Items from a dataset
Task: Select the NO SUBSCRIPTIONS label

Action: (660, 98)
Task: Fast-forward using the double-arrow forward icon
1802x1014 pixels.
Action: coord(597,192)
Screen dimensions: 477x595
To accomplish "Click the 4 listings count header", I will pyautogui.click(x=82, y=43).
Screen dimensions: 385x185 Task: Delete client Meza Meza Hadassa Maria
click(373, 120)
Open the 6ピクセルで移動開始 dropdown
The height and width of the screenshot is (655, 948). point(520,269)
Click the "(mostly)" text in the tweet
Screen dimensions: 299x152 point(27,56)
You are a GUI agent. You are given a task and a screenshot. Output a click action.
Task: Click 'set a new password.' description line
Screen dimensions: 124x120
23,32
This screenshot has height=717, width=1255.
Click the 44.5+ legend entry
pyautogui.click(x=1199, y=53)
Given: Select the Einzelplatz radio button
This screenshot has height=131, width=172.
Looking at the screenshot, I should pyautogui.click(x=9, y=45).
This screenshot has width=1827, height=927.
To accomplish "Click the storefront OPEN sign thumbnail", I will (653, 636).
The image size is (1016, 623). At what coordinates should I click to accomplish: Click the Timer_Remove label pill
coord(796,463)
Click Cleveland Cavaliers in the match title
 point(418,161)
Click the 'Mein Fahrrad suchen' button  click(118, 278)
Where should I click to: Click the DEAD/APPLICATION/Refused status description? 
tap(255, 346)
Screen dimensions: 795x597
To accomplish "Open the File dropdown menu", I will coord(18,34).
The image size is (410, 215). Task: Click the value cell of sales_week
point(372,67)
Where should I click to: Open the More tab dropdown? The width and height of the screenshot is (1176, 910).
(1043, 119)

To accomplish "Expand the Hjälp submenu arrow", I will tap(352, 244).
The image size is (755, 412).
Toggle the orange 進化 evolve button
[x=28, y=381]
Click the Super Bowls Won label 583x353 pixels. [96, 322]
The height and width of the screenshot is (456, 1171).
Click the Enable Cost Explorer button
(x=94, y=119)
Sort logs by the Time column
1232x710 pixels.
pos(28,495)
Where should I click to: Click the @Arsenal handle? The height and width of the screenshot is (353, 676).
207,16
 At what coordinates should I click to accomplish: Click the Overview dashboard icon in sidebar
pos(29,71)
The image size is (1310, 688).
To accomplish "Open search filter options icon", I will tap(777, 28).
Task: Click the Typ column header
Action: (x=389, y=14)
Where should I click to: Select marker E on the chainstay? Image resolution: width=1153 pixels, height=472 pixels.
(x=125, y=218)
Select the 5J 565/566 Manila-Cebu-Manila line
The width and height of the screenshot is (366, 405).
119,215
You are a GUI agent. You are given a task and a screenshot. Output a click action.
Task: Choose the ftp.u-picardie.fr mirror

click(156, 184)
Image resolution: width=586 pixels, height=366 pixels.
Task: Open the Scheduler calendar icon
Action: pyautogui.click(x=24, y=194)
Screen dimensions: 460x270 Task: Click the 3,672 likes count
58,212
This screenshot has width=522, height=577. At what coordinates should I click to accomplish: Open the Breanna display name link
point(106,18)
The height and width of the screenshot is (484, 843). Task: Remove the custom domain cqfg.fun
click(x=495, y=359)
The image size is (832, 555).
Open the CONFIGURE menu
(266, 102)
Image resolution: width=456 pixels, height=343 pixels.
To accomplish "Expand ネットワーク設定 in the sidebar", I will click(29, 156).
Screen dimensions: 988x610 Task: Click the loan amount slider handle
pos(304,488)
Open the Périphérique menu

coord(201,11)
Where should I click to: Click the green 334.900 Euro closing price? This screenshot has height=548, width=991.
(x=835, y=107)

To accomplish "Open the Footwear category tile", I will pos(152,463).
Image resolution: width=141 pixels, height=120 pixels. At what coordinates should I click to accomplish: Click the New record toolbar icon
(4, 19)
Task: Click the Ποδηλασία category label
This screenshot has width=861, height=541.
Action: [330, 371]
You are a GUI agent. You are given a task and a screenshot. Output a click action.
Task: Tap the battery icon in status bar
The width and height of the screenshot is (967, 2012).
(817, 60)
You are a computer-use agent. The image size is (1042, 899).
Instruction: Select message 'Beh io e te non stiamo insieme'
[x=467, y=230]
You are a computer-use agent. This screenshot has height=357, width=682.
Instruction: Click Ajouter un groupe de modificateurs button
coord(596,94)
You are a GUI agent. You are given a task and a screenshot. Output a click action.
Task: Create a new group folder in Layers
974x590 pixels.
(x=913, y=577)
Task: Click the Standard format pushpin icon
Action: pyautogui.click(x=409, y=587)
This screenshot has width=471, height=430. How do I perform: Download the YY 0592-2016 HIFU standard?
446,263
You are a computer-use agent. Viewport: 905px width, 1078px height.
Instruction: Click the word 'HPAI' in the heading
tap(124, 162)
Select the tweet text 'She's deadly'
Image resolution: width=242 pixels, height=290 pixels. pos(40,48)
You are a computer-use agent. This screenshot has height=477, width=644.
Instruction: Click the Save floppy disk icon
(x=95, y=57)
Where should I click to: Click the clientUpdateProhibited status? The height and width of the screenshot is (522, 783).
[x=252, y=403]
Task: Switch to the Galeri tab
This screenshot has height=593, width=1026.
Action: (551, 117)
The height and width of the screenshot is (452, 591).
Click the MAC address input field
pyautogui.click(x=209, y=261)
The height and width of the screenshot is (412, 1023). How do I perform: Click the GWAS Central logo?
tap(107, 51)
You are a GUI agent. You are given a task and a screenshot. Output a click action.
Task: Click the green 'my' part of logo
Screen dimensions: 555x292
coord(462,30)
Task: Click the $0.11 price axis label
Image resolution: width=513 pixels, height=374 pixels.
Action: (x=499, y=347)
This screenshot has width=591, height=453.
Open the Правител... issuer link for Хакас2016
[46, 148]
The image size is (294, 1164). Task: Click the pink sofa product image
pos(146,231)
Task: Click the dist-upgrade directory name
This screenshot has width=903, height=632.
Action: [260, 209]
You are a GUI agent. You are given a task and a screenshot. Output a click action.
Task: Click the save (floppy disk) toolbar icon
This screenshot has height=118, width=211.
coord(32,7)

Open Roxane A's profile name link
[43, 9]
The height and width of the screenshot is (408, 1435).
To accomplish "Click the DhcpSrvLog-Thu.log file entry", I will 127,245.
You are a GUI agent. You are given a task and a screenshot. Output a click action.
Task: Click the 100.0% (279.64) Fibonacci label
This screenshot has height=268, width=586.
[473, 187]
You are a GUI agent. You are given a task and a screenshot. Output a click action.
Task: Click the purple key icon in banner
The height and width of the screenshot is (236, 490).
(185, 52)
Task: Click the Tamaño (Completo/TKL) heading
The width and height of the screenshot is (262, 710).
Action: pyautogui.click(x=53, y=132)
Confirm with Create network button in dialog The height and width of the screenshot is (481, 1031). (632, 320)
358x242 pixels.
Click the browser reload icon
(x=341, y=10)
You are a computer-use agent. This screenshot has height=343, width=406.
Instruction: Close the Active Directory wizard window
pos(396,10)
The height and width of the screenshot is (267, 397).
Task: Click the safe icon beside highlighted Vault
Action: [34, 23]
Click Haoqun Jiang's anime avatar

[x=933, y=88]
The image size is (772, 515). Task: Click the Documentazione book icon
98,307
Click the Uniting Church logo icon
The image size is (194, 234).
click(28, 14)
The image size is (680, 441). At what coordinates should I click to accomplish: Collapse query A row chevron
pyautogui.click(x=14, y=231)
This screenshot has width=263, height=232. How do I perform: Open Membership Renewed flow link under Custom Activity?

→ THE PROBLEM: Extract every line from the records above that contains the word "Expand".

→ ANSWER:
To accomplish "Expand the Hjälp submenu arrow", I will tap(352, 244).
To accomplish "Expand ネットワーク設定 in the sidebar", I will click(29, 156).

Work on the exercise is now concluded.